Python wrapper for the ssdeep library
ssdeep Python Wrapper
This is a straightforward Python wrapper for ssdeep by Jesse Kornblum, which is a library for computing context triggered piecewise hashes (CTPH). Also called fuzzy hashes, CTPH can match inputs that have homologies. Such inputs have sequences of identical bytes in the same order, although bytes in between these sequences may be different in both content and length.
How to use it
To compute a fuzzy hash, use hash function:
>>> import ssdeep >>> hash1 = ssdeep.hash('Also called fuzzy hashes, Ctph can match inputs that have homologies.') >>> hash1 '3:AXGBicFlgVNhBGcL6wCrFQEv:AXGHsNhxLsr2C' >>> hash2 = ssdeep.hash('Also called fuzzy hashes, CTPH can match inputs that have homologies.') >>> hash2 '3:AXGBicFlIHBGcL6wCrFQEv:AXGH6xLsr2C'
The compare function returns the match between 2 hashes, an integer value from 0 (no match) to 100.
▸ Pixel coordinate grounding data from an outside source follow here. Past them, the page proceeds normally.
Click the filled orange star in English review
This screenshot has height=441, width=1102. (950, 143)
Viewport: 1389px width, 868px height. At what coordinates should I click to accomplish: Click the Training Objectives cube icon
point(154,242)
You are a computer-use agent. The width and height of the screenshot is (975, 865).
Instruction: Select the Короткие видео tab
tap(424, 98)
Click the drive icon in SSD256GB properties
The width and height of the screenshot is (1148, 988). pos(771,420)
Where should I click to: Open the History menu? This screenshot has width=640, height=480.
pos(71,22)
>>> ssdeep.compare(hash1, hash2) 22
More examples are available in the python-ssdeep documentation.
If all requirements are met it is possible to install the wrapper by using pip or easy_install.
$ pip install ssdeep
The build will fail if the ssdeep library isn’t installed. To use the included version of the ssdeep library use the following command.
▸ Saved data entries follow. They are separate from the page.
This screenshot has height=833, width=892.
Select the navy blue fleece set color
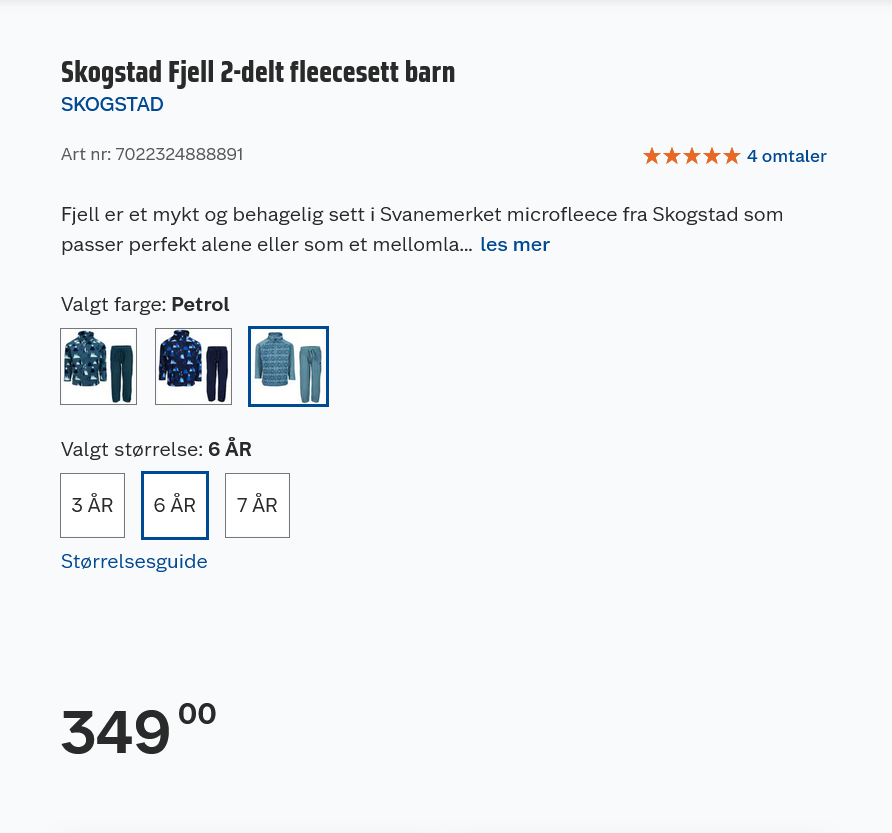pyautogui.click(x=193, y=366)
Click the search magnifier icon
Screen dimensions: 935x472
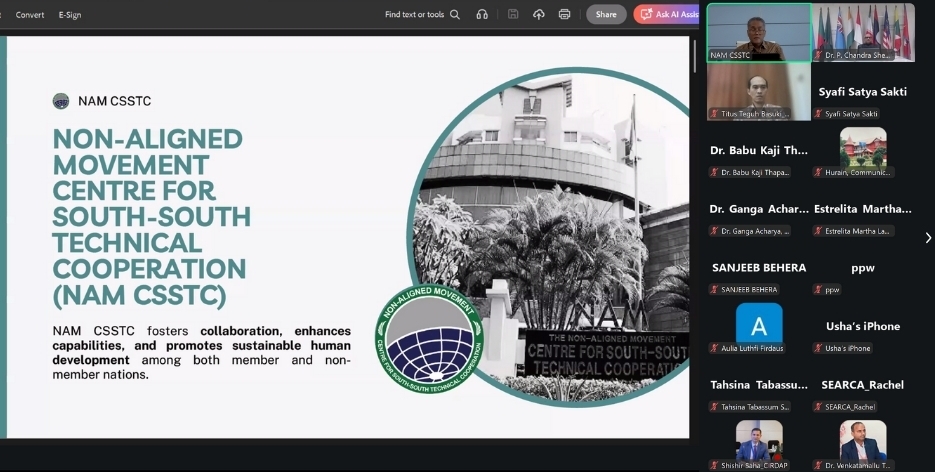455,14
$ BUILD_LIB=1 pip install ssdeep
For more information have a look at the python-ssdeep documentation.
Tested on …
- CentOS 7
- Debian 8
- Ubuntu 14.04, 16.04
The code is licensed under the terms of the LGPLv3+.
This wrapper includes the unchanged source distribution of ssdeep version 2.13. It is licensed under the GPLv2.